El ejercicio del hablante y el oyente
Un ritual con reglas para las conversaciones que suelen terminar mal. Se siente artificial al principio, y esa es justamente la idea, frenar la escalada.
1. Antes de empezar
Preparar el terreno.
- Elijan un tema y un momento con calma. Nunca en plena discusión.
- Pongan un objeto sobre la mesa. Quien lo tiene es el hablante.
- Acuerden un tiempo, quince o veinte minutos alcanzan.
- La meta de hoy es entenderse. Resolver viene después.
2. Reglas de quien habla
Hablar de lo propio, en trozos pequeños.
- Habla de ti y de lo que sientes. Deja fuera lo que crees que piensa el otro.
- Usa frases con “yo” y evita el “tú siempre” o el “tú nunca”.
- Di dos o tres frases y detente para que el otro pueda repetir.
- No aproveches el turno para acumular reproches viejos.
3. Reglas de quien escucha
Devolver lo que entendiste, sin defenderte todavía.
- Escucha sin interrumpir y sin ir armando tu respuesta por dentro.
- Parafrasea lo que oíste. “¿Estás diciendo que…?”
- Pregunta si entendiste bien y corrige hasta que tu pareja diga que sí.
- No discutas ni des tu opinión en este turno. Tu momento llega después.
4. Cambio de rol
La segunda mitad, que es donde suele estar el nudo.
- Pasen el objeto. Ahora quien escuchaba habla.
- Repitan las mismas reglas, con el mismo tiempo.

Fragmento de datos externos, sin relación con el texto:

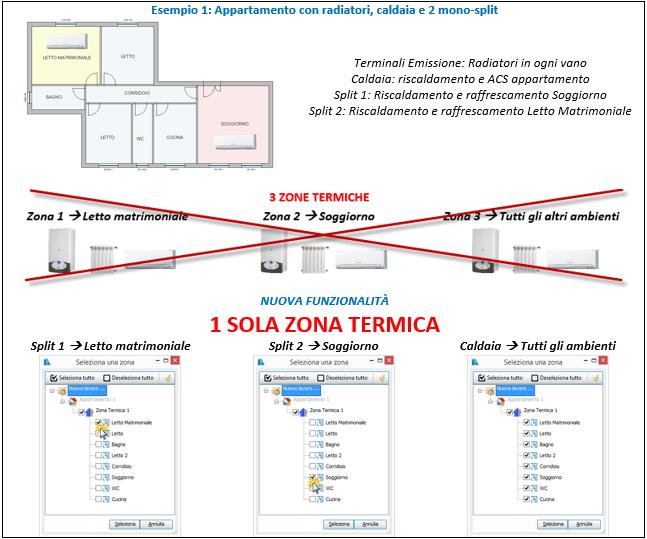Click the broom clear icon in Split 1 dialog

point(169,378)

- Si alguno se acelera, paren cinco minutos y retomen.
- Cierren nombrando una cosa que entendieron del otro.
5. Cuando ya se entendieron
Recién ahora se busca la salida.
- Escriban el problema en una frase con la que los dos estén de acuerdo.
- Propongan opciones sin evaluarlas todavía.
- Elijan una para probar durante una semana.
- Pongan fecha para revisar cómo fue.
Este ejercicio es un andamiaje para los temas difíciles. Las parejas no hablan así todos los días, y no hace falta. Si en la relación hay violencia, miedo o control, este ejercicio no es el camino. Prioriza tu seguridad y busca apoyo especializado.